▶ [Data shown]
::::::::::

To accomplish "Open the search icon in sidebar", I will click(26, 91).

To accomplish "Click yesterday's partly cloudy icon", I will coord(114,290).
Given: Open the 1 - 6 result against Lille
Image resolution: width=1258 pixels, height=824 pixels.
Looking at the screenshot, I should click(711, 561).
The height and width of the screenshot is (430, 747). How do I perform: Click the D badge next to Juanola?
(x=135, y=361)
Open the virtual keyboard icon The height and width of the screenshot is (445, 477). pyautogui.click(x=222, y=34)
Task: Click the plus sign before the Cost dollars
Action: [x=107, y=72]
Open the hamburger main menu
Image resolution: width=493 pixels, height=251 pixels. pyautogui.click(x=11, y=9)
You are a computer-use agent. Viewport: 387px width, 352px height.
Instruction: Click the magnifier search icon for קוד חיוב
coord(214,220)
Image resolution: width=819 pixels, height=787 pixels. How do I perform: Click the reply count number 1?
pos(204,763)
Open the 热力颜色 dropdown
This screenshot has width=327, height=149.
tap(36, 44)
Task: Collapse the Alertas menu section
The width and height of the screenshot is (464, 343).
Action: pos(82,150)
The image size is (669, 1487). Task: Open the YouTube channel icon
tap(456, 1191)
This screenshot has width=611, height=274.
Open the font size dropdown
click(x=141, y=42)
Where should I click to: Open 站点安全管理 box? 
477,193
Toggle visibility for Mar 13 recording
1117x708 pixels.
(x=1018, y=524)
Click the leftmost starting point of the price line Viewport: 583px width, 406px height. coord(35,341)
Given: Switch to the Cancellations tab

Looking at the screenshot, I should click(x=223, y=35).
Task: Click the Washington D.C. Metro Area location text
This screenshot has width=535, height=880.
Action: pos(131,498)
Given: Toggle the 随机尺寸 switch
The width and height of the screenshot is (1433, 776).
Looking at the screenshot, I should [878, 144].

::::::::::

▶ [Problem to work on] Beginning at the line containing "Click the leftmost", output exactly each line up to and including the last line of the material above.

▶ [Worked solution]
Click the leftmost starting point of the price line Viewport: 583px width, 406px height. coord(35,341)
Given: Switch to the Cancellations tab

Looking at the screenshot, I should click(x=223, y=35).
Task: Click the Washington D.C. Metro Area location text
This screenshot has width=535, height=880.
Action: pos(131,498)
Given: Toggle the 随机尺寸 switch
The width and height of the screenshot is (1433, 776).
Looking at the screenshot, I should [878, 144].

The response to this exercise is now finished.